I usually just post full-sized images and let the browser scale them down, but 18 2160x3888 images is a lot of mumbly-pixels, even lazy-loading them, so click the preview images to see the big ones (no, not Nagi).


(refining added a second braid in back)

(refining made her irises huge)

(refining eliminated a bunch of little people, and turned the musical ring around the moon into just some floating notes)

(“I don’t care if she’s a goa’uld, I said OPEN THE IRIS!”; refining extended the bustier down to cover her barbie crotch)

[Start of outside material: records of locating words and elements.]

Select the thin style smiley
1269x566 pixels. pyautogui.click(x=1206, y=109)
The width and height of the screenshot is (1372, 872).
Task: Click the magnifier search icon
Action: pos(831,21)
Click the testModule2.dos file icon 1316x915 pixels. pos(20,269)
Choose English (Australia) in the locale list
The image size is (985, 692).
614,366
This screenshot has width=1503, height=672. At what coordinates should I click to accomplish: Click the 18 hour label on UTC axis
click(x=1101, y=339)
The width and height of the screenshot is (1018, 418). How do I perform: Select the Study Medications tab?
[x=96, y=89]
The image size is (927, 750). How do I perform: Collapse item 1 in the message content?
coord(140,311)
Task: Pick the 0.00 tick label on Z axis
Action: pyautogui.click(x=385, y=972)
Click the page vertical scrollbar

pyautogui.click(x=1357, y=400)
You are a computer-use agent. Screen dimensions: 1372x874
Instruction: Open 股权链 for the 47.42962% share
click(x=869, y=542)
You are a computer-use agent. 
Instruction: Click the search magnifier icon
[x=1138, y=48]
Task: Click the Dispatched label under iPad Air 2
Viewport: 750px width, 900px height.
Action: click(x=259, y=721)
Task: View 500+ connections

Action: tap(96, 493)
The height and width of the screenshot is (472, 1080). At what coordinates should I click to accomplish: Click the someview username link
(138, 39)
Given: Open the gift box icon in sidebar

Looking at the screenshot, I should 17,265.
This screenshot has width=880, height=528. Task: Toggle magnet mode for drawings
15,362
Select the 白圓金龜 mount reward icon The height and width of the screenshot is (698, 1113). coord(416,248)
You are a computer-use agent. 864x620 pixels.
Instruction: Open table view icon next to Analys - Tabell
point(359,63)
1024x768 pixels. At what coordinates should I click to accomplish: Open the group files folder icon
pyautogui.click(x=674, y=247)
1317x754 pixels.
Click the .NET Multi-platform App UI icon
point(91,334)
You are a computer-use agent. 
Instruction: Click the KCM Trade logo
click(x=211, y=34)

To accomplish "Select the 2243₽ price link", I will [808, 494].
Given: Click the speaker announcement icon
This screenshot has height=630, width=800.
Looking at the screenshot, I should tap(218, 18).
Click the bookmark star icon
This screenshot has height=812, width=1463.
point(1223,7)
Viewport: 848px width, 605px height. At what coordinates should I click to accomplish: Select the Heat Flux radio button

(refining took her left hand off her hip, changed the direction she’s looking, and significantly changed the background; I liked the original better, so I’ll probably redo this one with a variation seed)

(refining added an extra finger in the space between two others; I guess genai abhors a vacuum, too Fixed!)

(“yes, I saw Dog Days’’ too”; refining deleted a floating building, and completely changed the pose of the skywhale)

(refining moved her left hand from ass to pocket)

(refining turned her tight pants into hot pants (I approve), and added the checkerboard accent on her top; it also added a strangely broken hand, though, which I forgot to call out, and which is now fixed; took four tries with Variation Seed Strength set to 0.15 (I didn't have to wait the full 33 minutes for the fails; they were obvious pretty quickly))

(refining closed her slightly-parted lips, reducing the appeal of the expression; I liked the original better and will try to fix with a variation seed)

Process notes

What’s the “refining” doing that causes occasional dramatic changes? I generated the original images with the default sampler/scheduler and 37 steps; this took about 90 seconds/image, and produced 960x1728 images that are pretty good, but often light on fine detail.

Once I deathmatched it down to a manageable number, I loaded each image back into SwarmUI, told it to copy the parameters used, and then cranked them up (saved as a preset and applied directly onto the saved params):

  • Steps: 60
  • Sampler: Heun++ 2
  • Scheduler: Beta
  • Refiner Control: 40%
  • Refiner Upscale: 2.25x
  • Refiner Upscale Method: 4xNomosUniDAT_bokeh

The nearly-doubled step count improves overall quality at the risk of making large changes (as described above). The refining pass can be done without upscaling, to improve detail, but combining it with significant upscaling costs a lot of time. The sampler improves fine details, but doubles the generation time.

I’ve found that using this method to refine a picture with text often breaks the spelling of less-common words (more than the usual problem where it never gets certain words correct).

I tried doing 4x upscaling a while back, but ran out of VRAM and switched to using the commercial Topaz Photo AI tool. Using Topaz without first refining/upscaling in SwarmUI is bad because it has less fine detail to work with, and produces some goofy artifacts. In particular, Qwen’s oversized over-abundant freckles turn into hideous pock-marks.

Fun fact: the origin of my family name is likely a French insult meaning “pock-marked face”. Several fanciful alternative origins exist for people who don’t like that one.